In the past two years, REITs in Asia have recovered amidst a troubled macro-economic backdrop. The investment channels have furnished high dividend yields and steady revenue growth even as Europe and US continued to lag behind.
However, Asian REITs have suffered from a decline in purchases for the first half of the year of up to USD 7 billion across the region, dragged down by a weaker outlook as well as the debt crisis in the eurozone. The decline represents a 14% drop from H2 2011.
Director for Singapore and South East Asia at CBRE Research Petra Blazkova said that Japan and Singapore accounted for the highest number of purchases during the period.
"Japanese and Singaporean REITs have been the most active purchasers, accounting for 53% and 33% respectively of acquisitions completed by Asian REITs since 2009."

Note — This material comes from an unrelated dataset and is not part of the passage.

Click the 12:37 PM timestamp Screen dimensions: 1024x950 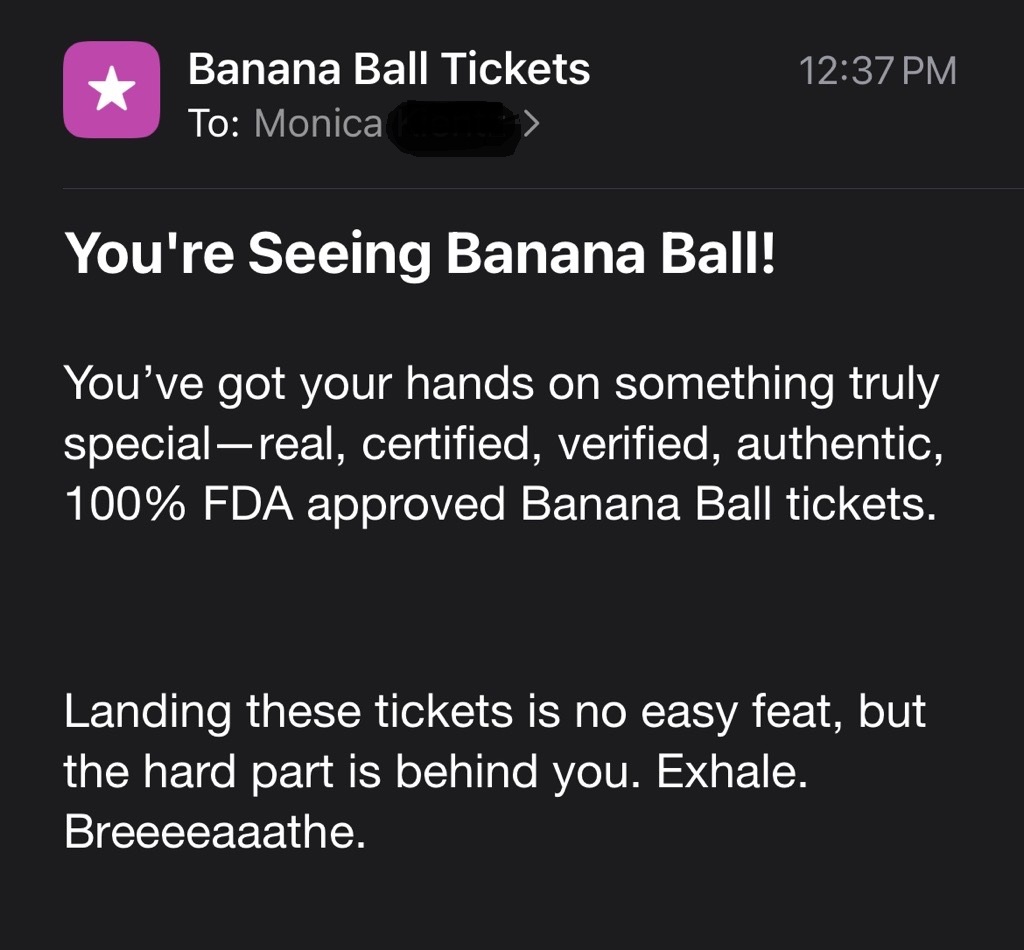tap(877, 71)
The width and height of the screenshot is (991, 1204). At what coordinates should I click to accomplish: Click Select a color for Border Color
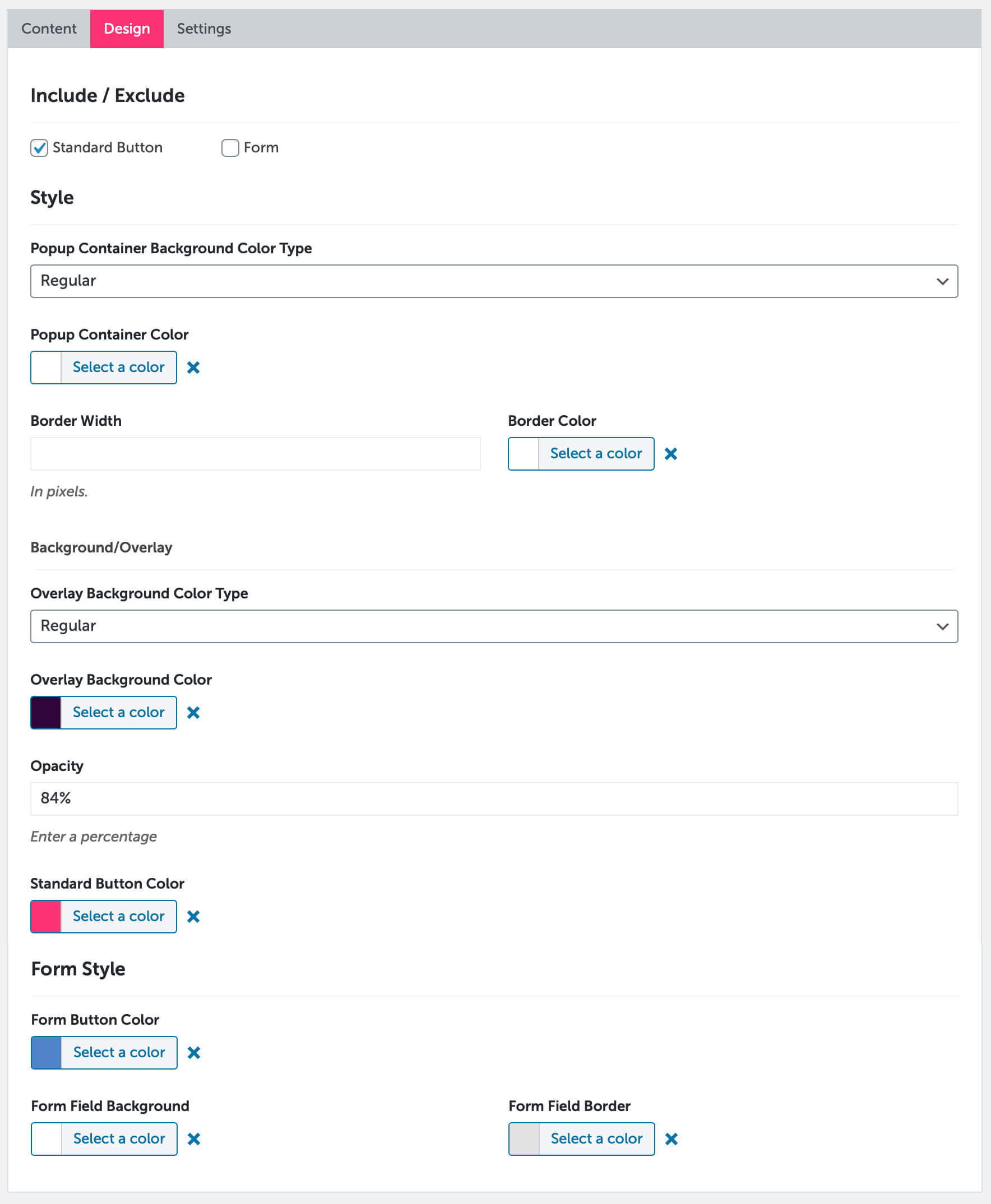pyautogui.click(x=596, y=454)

The Japanese REIT market was spurred by Bank of Japan's April extension to JPY 10 billion for its Asset Purchase Program. As a result, Japanese REITs have been active throughout H1 2012.
Meanwhile, Singapore REITs were more selective in domestic acquisitions which offered lower returns, preferring to focus on real estate outside of the country for their higher yields.
Danny Mohr, Executive Director at International Valuation, Asia said, "Although the demand for REIT stock improved over the past two years, dividend yields were often still higher than selling yields at a real estate level. Hence, managers have focused on portfolio enhancement and value-added opportunities within their portfolios."